§ **Given problem**
Find each line in the entries below that contains the string "Select" and copy those lines. Case counts.

(Entries for locating text and elements)
━━━━
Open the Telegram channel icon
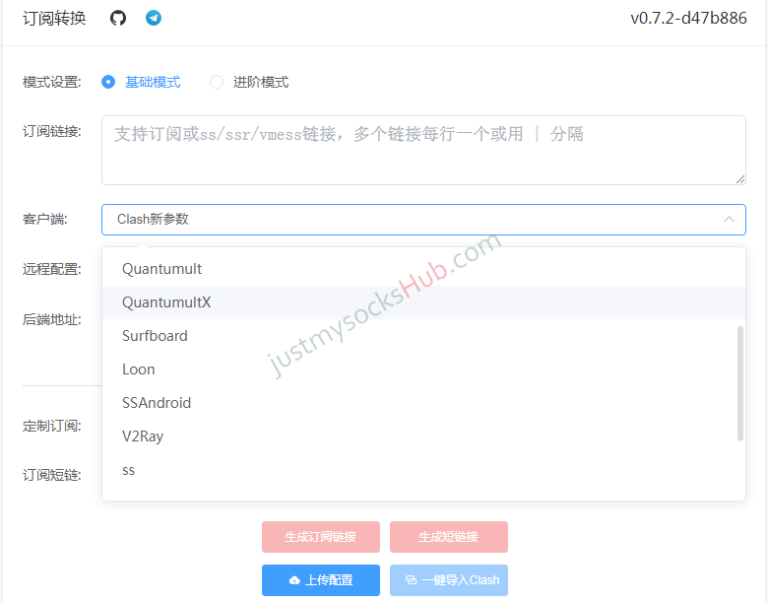768x603 pixels. click(153, 18)
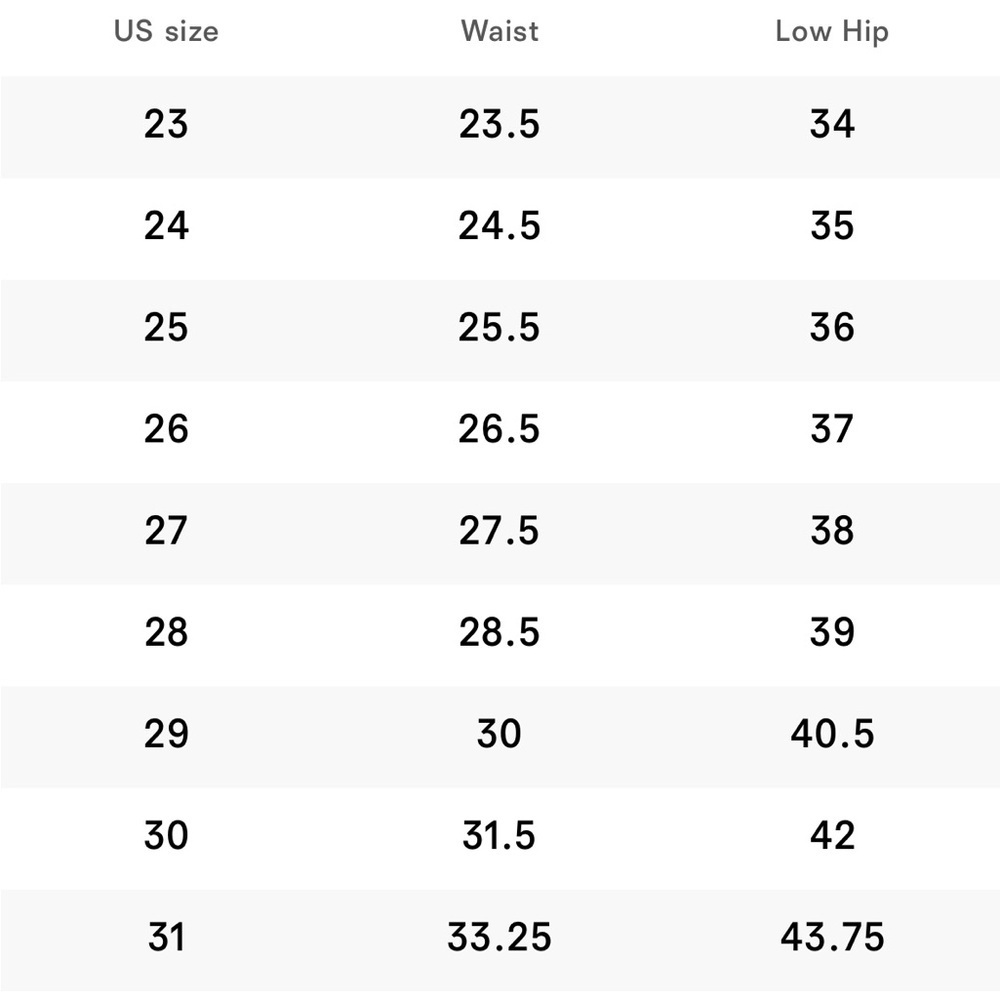Viewport: 1000px width, 1000px height.
Task: Select US size 23 cell
Action: 166,125

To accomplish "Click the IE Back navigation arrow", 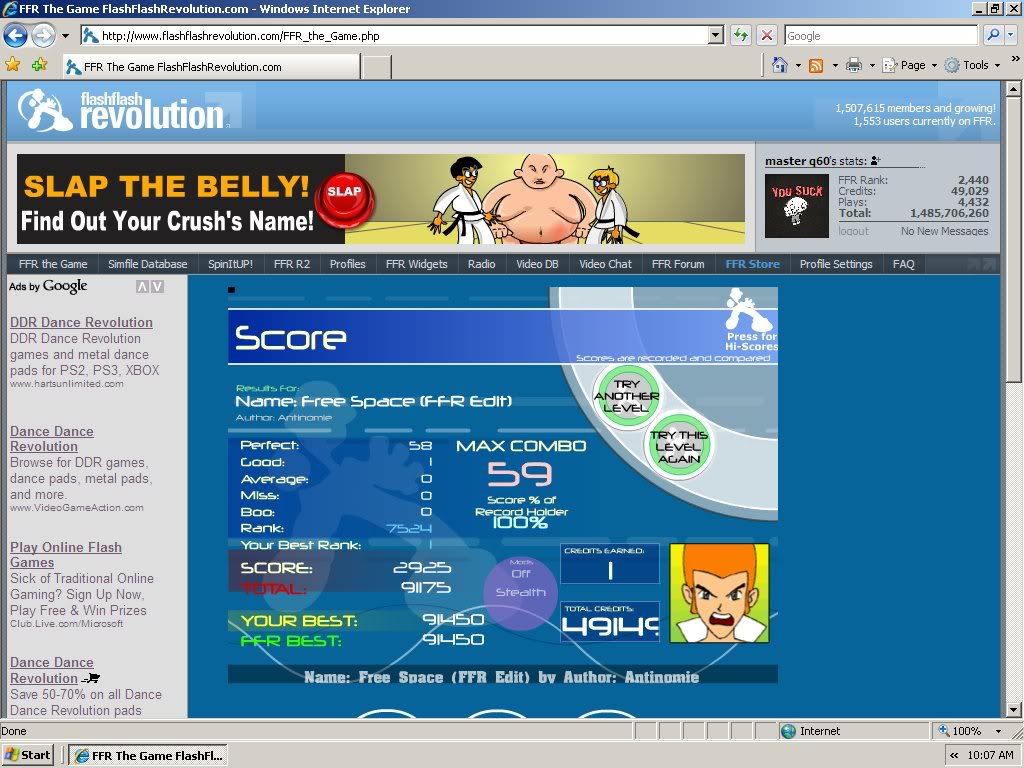I will (15, 36).
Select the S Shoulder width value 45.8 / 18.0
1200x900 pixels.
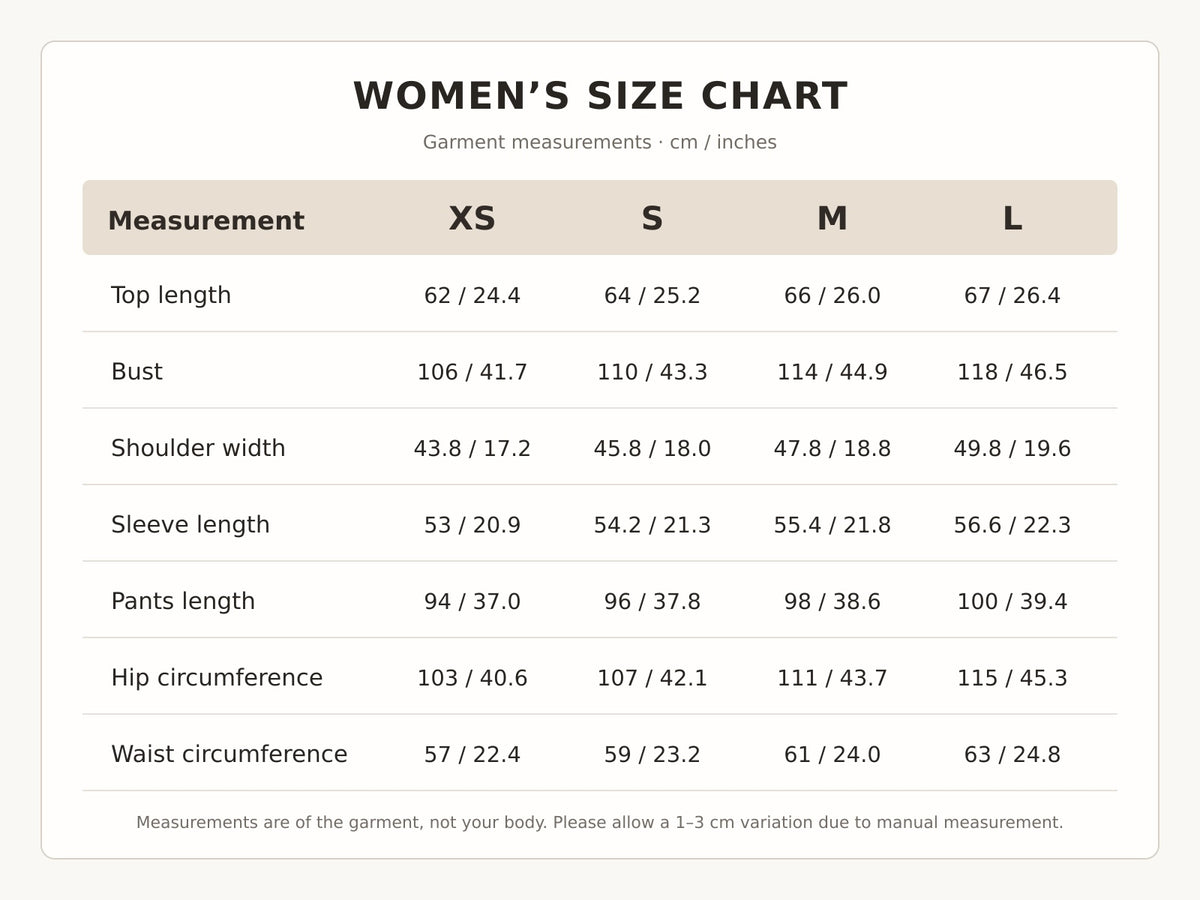(x=652, y=448)
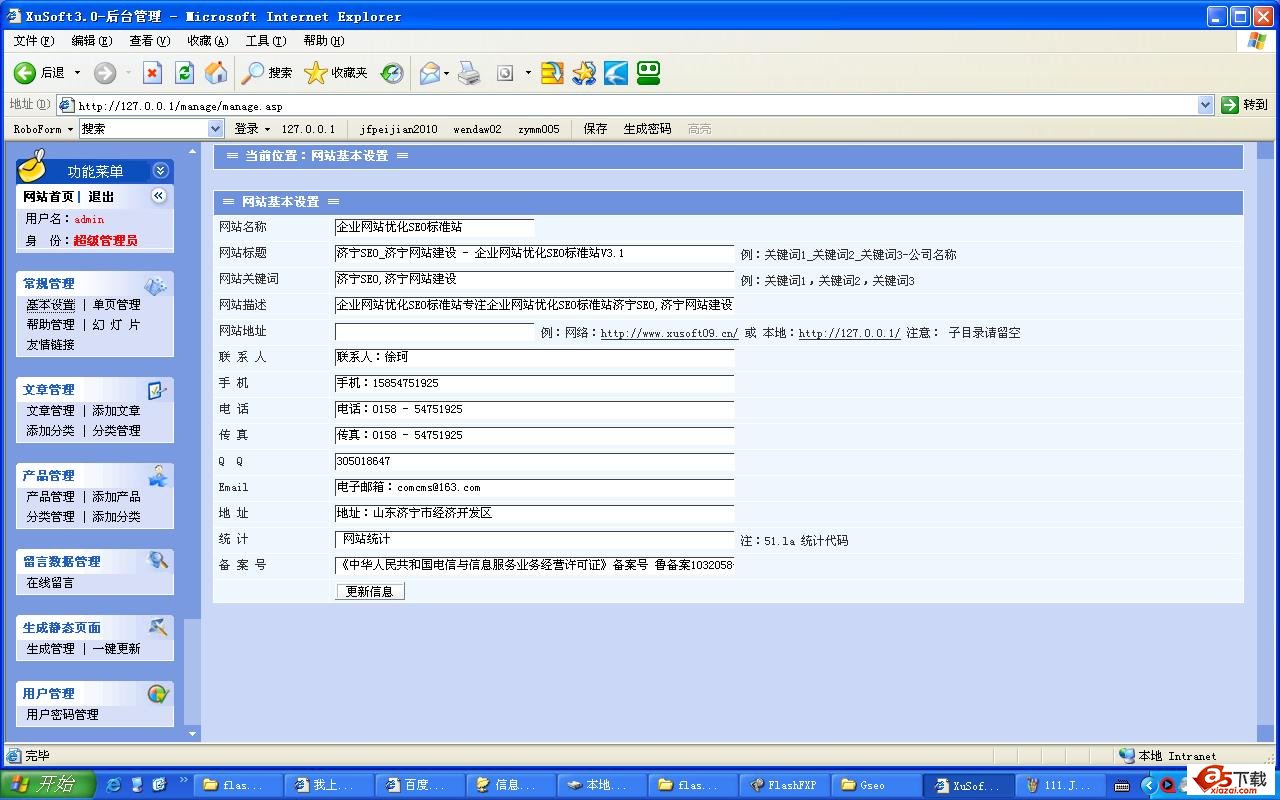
━━━━
§ **Correct result**
Task: Select US size 23 cell
Select the S Shoulder width value 45.8 / 18.0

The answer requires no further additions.